Abstract

The barcoding of the mitochondrial COX1 gene has been instrumental in cataloguing the tree of life, and in providing insights in the phylogeographic history of species. Yet, this strategy has encountered difficulties in major clades characterized by large genomes, which contain a high frequency of nuclear pseudogenes originating from the mitochondrial genome (numts). Here, we use the meadow grasshopper (Chorthippus parallelus), which possesses a giant genome of ~13 Gb, to identify mitochondrial genes that are underrepresented as numts, and test their use as informative phylogeographic markers. We recover the same full mitochondrial sequence using both whole genome and transcriptome sequencing, including functional protein-coding genes and tRNAs. We show that a region of the mitogenome containing the COX1 gene, typically used in DNA barcoding, has disproportionally higher diversity and coverage than the rest of the mitogenome, consistent with multiple insertions of that region into the nuclear genome.
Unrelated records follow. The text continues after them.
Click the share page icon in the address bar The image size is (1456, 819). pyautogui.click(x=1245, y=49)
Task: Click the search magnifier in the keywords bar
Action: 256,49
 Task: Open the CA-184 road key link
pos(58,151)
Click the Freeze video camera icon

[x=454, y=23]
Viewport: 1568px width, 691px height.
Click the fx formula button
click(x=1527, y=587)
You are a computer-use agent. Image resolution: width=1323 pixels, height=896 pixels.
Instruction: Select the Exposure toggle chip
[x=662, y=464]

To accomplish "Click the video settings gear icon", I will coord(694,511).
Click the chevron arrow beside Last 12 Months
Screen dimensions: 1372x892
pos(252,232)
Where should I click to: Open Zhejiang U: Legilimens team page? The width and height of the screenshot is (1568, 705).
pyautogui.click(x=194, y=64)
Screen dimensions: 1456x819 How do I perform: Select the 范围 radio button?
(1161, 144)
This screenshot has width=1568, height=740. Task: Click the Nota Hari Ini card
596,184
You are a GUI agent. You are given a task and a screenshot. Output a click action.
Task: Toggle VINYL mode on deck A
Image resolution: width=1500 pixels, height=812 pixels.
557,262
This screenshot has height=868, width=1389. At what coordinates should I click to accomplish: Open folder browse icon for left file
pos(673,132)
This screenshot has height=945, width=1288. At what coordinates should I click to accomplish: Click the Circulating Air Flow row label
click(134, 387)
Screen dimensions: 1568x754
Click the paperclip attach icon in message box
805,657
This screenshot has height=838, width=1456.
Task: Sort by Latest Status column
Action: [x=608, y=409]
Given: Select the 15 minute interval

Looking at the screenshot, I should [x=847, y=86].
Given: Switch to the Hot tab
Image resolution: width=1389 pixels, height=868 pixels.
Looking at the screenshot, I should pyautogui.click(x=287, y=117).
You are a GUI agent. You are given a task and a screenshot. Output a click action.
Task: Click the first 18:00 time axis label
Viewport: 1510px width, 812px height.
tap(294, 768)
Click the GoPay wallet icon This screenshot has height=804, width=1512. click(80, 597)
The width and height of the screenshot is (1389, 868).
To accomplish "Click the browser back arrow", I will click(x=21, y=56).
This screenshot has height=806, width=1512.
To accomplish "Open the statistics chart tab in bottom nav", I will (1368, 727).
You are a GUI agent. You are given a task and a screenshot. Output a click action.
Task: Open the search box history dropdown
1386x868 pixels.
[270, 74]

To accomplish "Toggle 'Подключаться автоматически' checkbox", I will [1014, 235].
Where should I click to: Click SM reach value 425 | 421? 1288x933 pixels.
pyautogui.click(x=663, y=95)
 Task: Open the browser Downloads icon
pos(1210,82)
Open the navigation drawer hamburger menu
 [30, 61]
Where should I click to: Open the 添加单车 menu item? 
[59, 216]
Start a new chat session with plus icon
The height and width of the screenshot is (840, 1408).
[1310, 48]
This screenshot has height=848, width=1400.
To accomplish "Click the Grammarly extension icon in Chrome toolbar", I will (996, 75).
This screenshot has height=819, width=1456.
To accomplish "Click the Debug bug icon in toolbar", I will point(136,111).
By designing new markers in regions of less elevated diversity and coverage, we identify two mitochondrial genes that are less likely to be duplicated as numts. We show that, while these markers show high levels of incomplete lineage sorting between subspecies, as expected for mitochondrial genes, genetic variation reflects their phylogeographic history accurately. These findings allow us to identify useful mitochondrial markers for future studies in C. parallelus, an important biological system for evolutionary biology. More generally, this study exemplifies how non-PCR-based methods using next-generation sequencing can be used to avoid numts in species characterized by large genomes, which have remained challenging to study in taxonomy and evolution.